Toronto is about money as well as mise-en-scène. Hollywood increasingly uses the event to launch its fall prestige pictures and even its Oscar campaigns. Universal aims to enthrone Cate Blanchett in Elizabeth: The Golden Age, though it's that studio's "indie" division, Focus Features, that has the most riding on festival buzz with four high-profile pictures. Ang Lee triumphed here with Brokeback Mountain and will try to generate heat for his latest, the Shanghai period romance Lust, Caution. Joe Wright reunites with his Pride & Prejudice star Keira Knightley for his adaptation of novelist Ian McEwan's Atonement, and Joaquin Phoenix and Mark Ruffalo head up director Terry George's revenge drama, Reservation Road. Focus's fingers will be crossed for Eastern Promises, the arresting new thriller from Toronto native and world-class genius David Cronenberg.
Elsewhere in the genius department, three from Cannes cross the Atlantic for their North American debuts. Todd Haynes deconstructs Dylan in his hugely anticipated (and by all accounts brilliant) I'm Not There. Hou Hsiao-hsien contemplates Paris (and Juliette Binoche) in his surpassingly tender Flight of the Red Balloon. And Harmony Korine details the friendship between two celebrity impersonators (Diego Luna as Michael Jackson and Samantha Morton as Marilyn Monroe) in Mister Lonely, co-staring Werner Herzog as a film director who parachutes nuns over Central America. OK, so maybe genius is a bit of stretch there, but I'm as curious about the reject from the class of Cannes '07 as I am for such honor-roll students as No Country For Old Men, the Coen brothers' acclaimed Cormac McCarthy adaptation, Cristian Mungiu's Palme d'Or winner, 4 Months, 3 Weeks and 2 Days, and Gus Vant Sant's Paranoid Park.
Personal agenda wrestles with professional obligation for the festival reporter, so even though I should make a point to see Nothing Is Private, the latest from the overrated Alan Ball (American Beauty, Six Feet Under), I won't go out of my way if it interferes with Before I Forget, the latest from the underrated actor-director Jacques Nolot. Kick back for the same old same old with a new Woody Allen flick (Cassandra's Dream), or brace for Takashi Miike's possibly excellent, potentially intolerable Sukiyaki Western Django?

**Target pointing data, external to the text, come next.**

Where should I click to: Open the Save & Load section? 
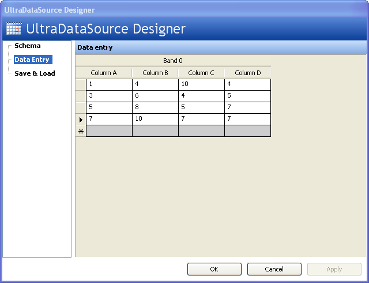pyautogui.click(x=35, y=73)
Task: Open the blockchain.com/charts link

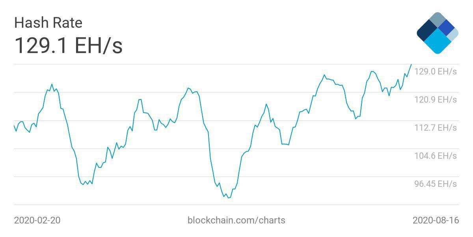Action: click(236, 220)
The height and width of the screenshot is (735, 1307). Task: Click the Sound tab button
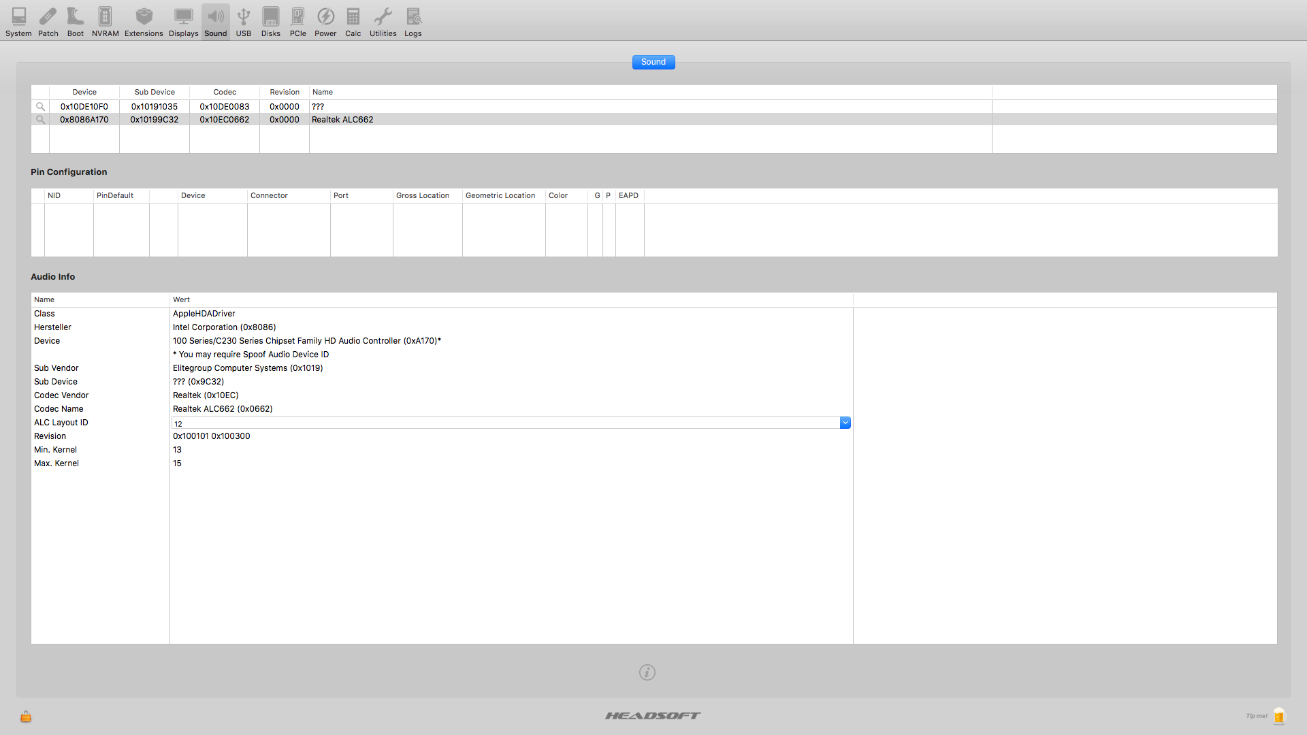(653, 62)
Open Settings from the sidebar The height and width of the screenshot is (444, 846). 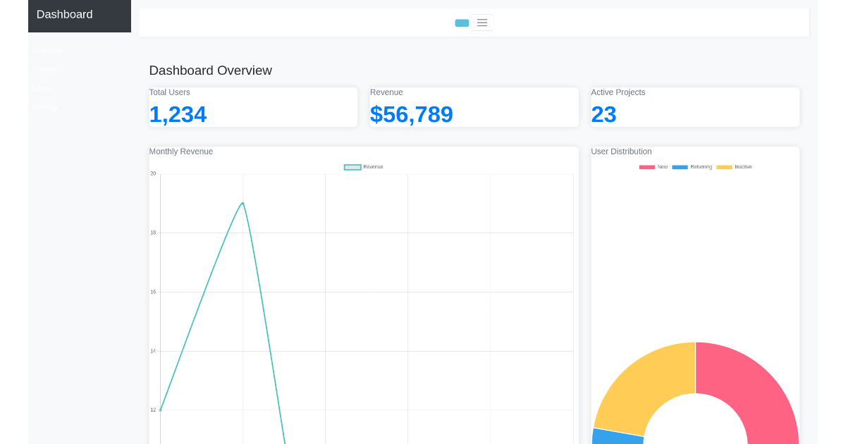pos(45,107)
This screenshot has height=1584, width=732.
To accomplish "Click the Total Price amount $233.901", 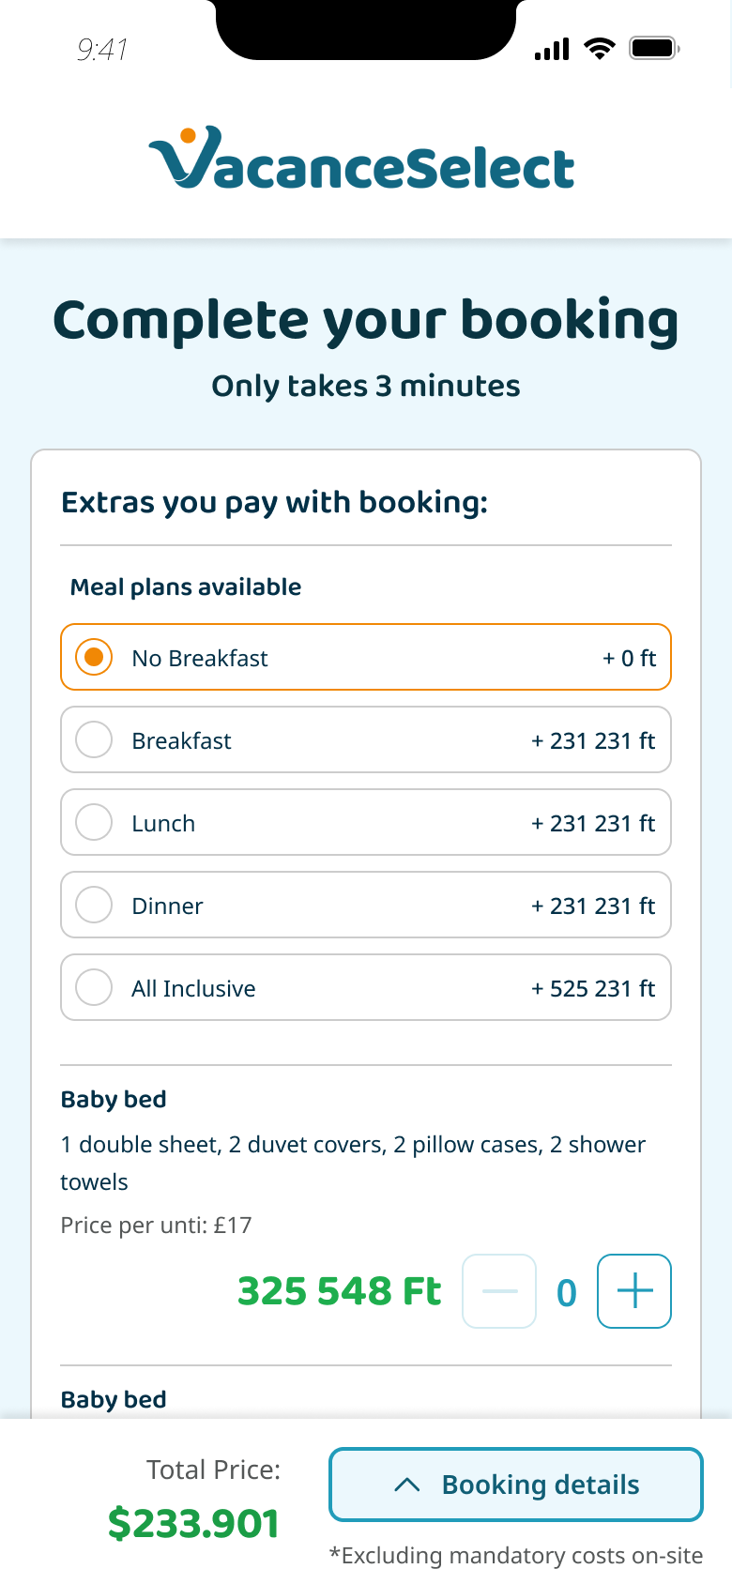I will [x=194, y=1523].
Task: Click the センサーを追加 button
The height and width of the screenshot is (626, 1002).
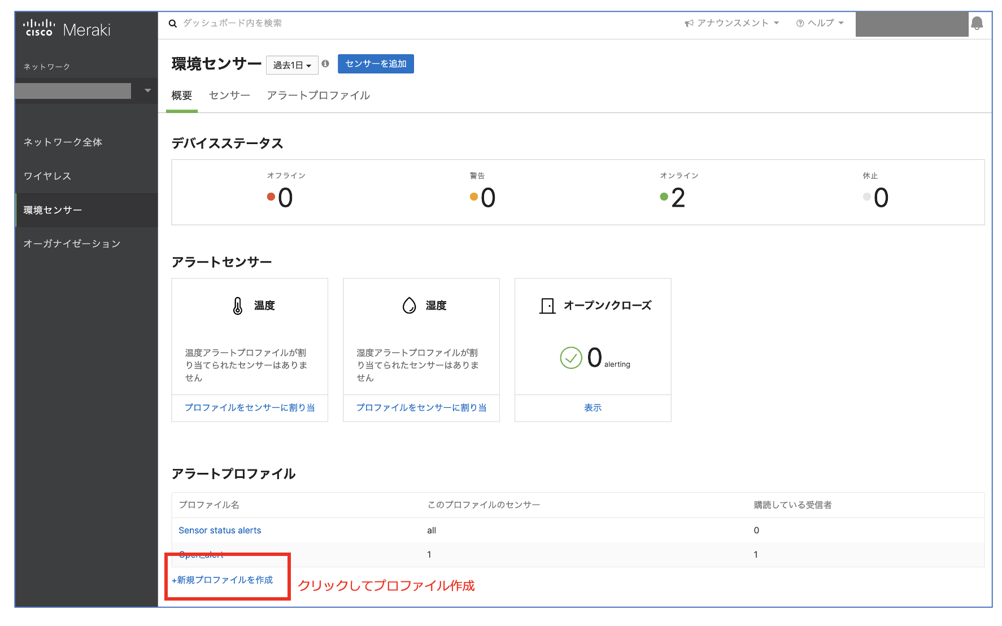Action: [376, 64]
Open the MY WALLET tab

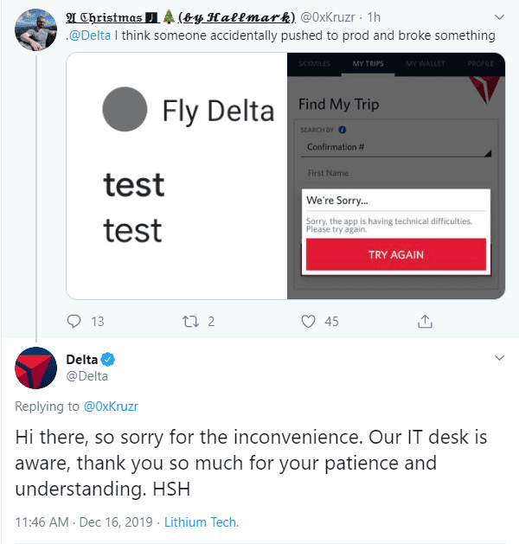pos(426,63)
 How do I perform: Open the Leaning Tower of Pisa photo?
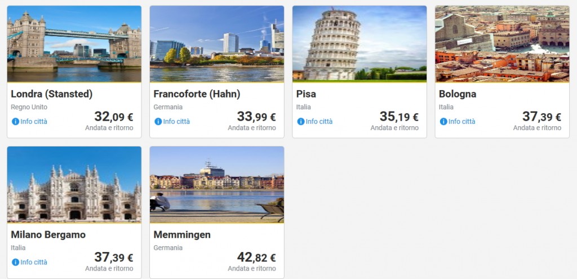click(359, 44)
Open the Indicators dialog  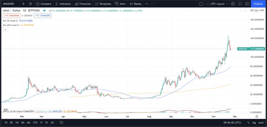pos(63,4)
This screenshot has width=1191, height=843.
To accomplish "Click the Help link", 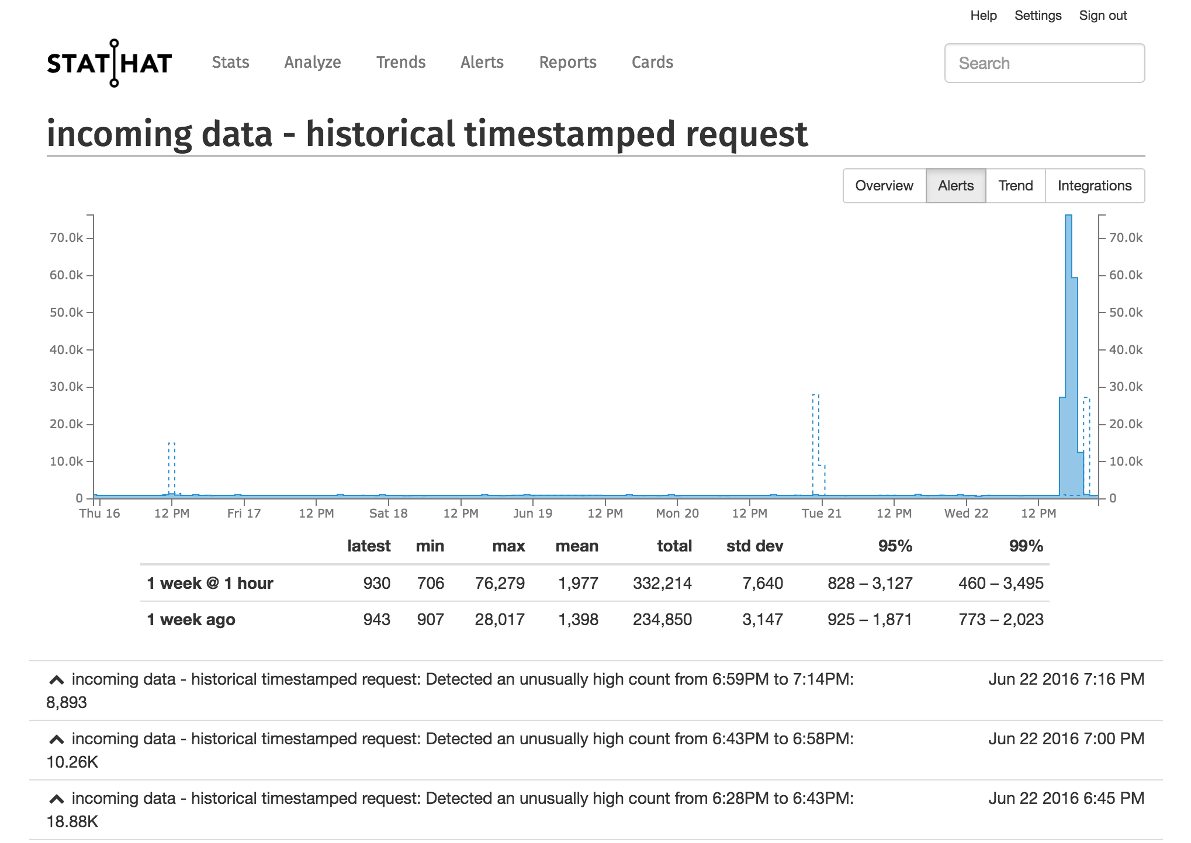I will (x=984, y=15).
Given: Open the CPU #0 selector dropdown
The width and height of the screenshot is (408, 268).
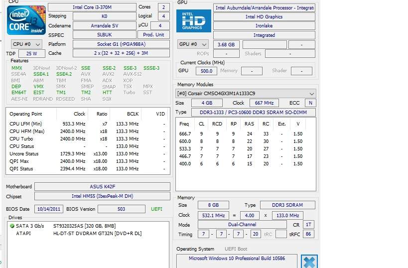Looking at the screenshot, I should pyautogui.click(x=26, y=44).
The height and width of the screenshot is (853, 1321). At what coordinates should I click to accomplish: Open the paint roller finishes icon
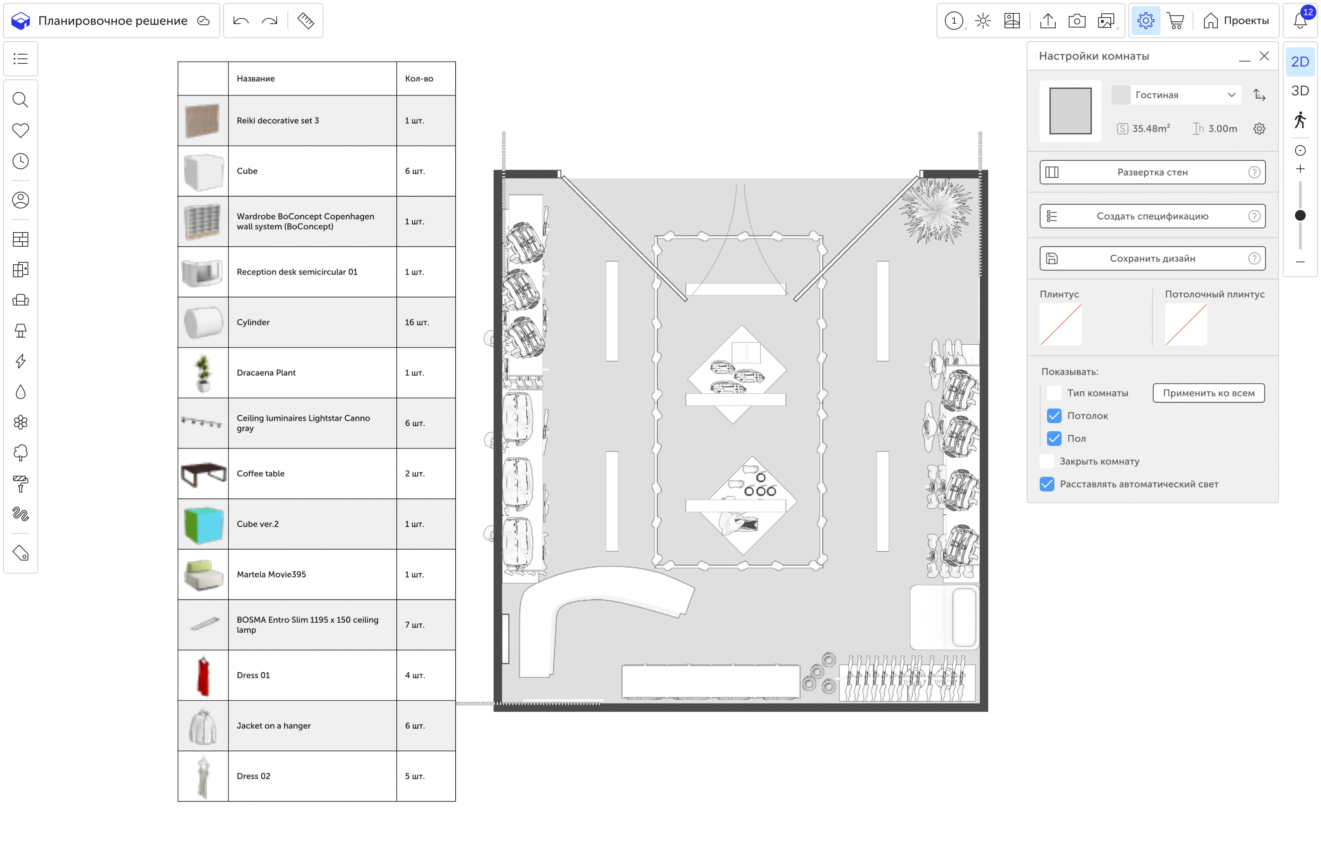[x=21, y=484]
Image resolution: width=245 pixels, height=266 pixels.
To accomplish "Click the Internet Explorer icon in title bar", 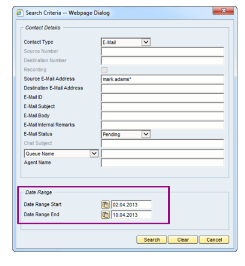I will point(19,13).
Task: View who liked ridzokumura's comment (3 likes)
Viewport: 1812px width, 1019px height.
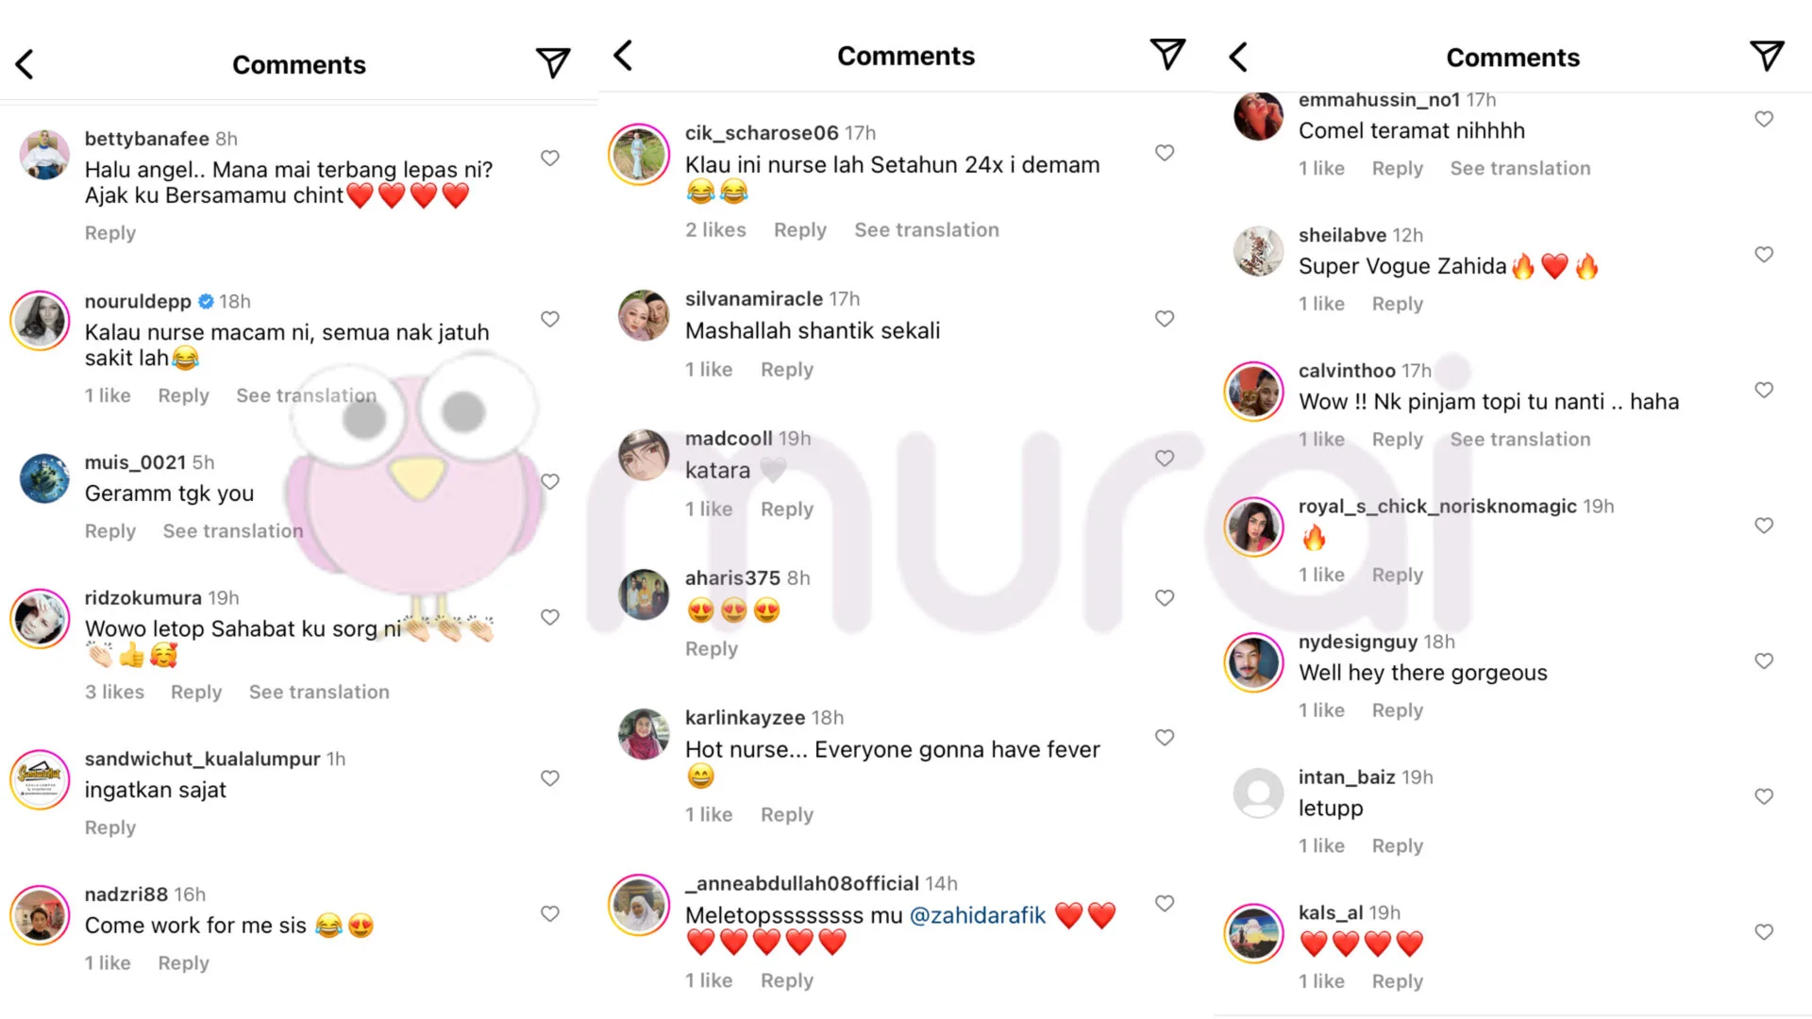Action: (114, 692)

Michael Moore has a new documentary about the 2004 election (Captain Mike Across America), but Arthur Dong's look at Chinese experience in Hollywood sounds more compelling.
This much is settled: I'll be lining up with the rest — and everyone will be in line — to catch Warner Bros.' troubled The Assassination of Jesse James by the Coward Robert Ford, an epic western starring Brad Pitt and Casey Affleck that's either a poetic masterpiece or a complete mess, depending on whom you ask. Toronto may have a reputation as a friendly, easygoing event, but anyone standing between me and George A. Romero's Diary of the Dead can expect to have his face bitten off.